Top of Data records
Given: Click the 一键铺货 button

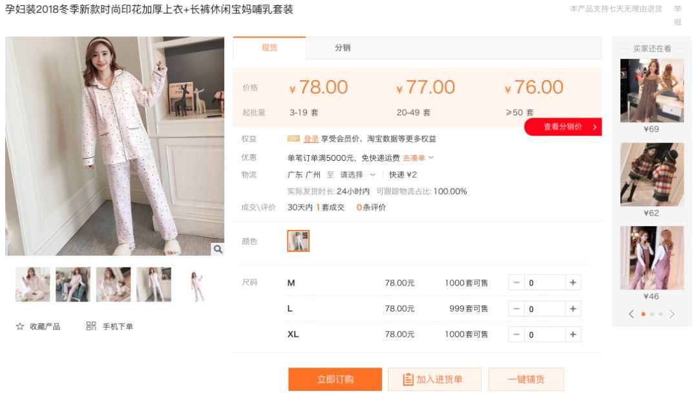Looking at the screenshot, I should point(526,379).
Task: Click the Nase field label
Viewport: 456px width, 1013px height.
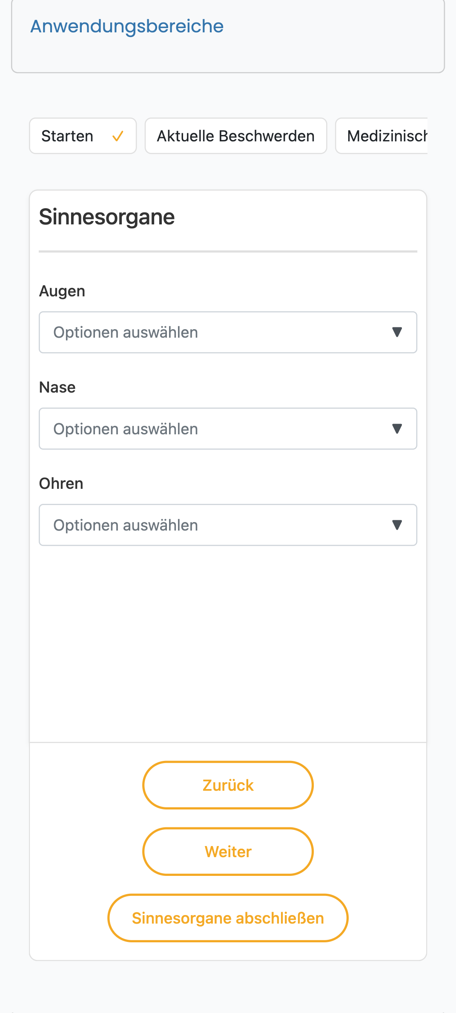Action: [57, 387]
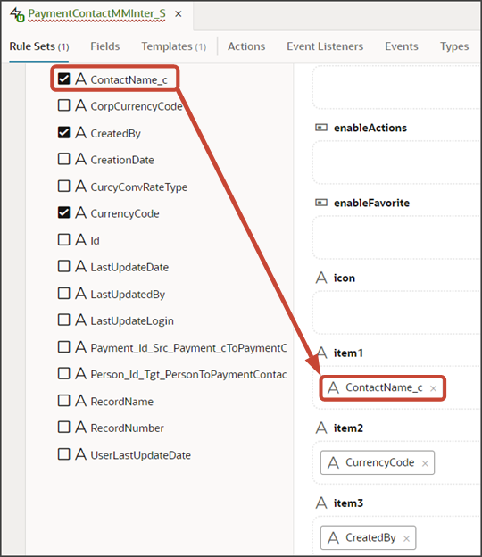Viewport: 482px width, 557px height.
Task: Click the enableActions slot type icon
Action: pos(321,127)
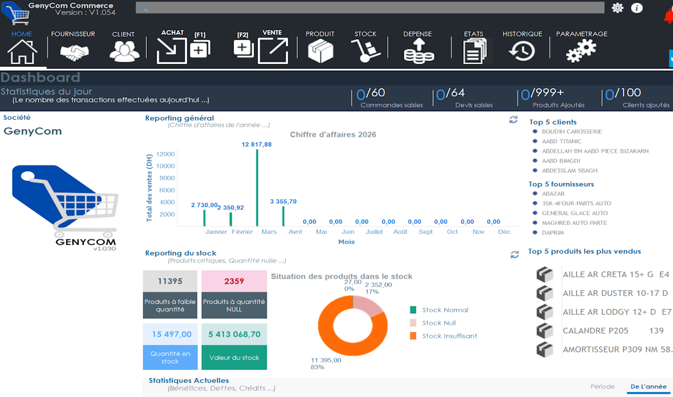Open the ETATS reports icon
The height and width of the screenshot is (397, 673).
pos(474,52)
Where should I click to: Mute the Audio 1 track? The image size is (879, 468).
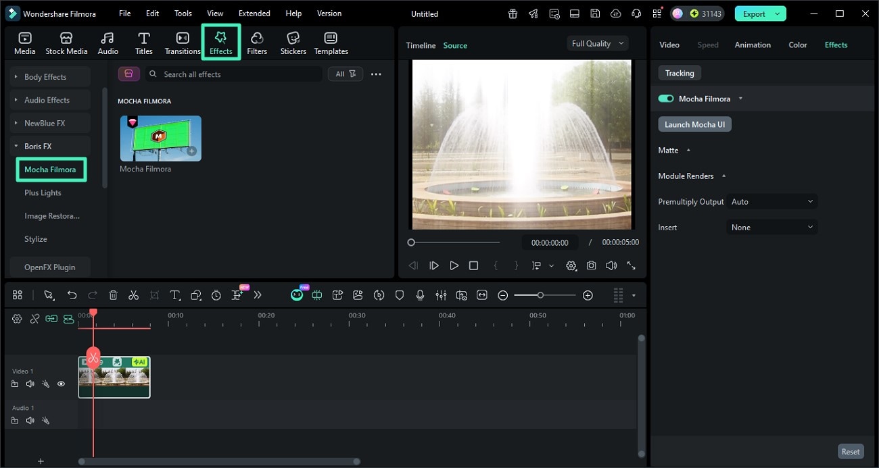coord(30,420)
Bottom of Data records
**What you should do:** Once the line containing "Viewport: 456px width, 1013px height." is found, copy it and each line after it through the end of the entries above exactly; nothing else, and no pictures.

**Task response:**
Viewport: 456px width, 1013px height.
Action: [57, 387]
Viewport: 482px width, 557px height.
Task: Click the enableActions slot type icon
Action: pos(321,127)
Open the ETATS reports icon
The height and width of the screenshot is (397, 673).
pos(474,52)
Where should I click to: Mute the Audio 1 track? The image size is (879, 468).
coord(30,420)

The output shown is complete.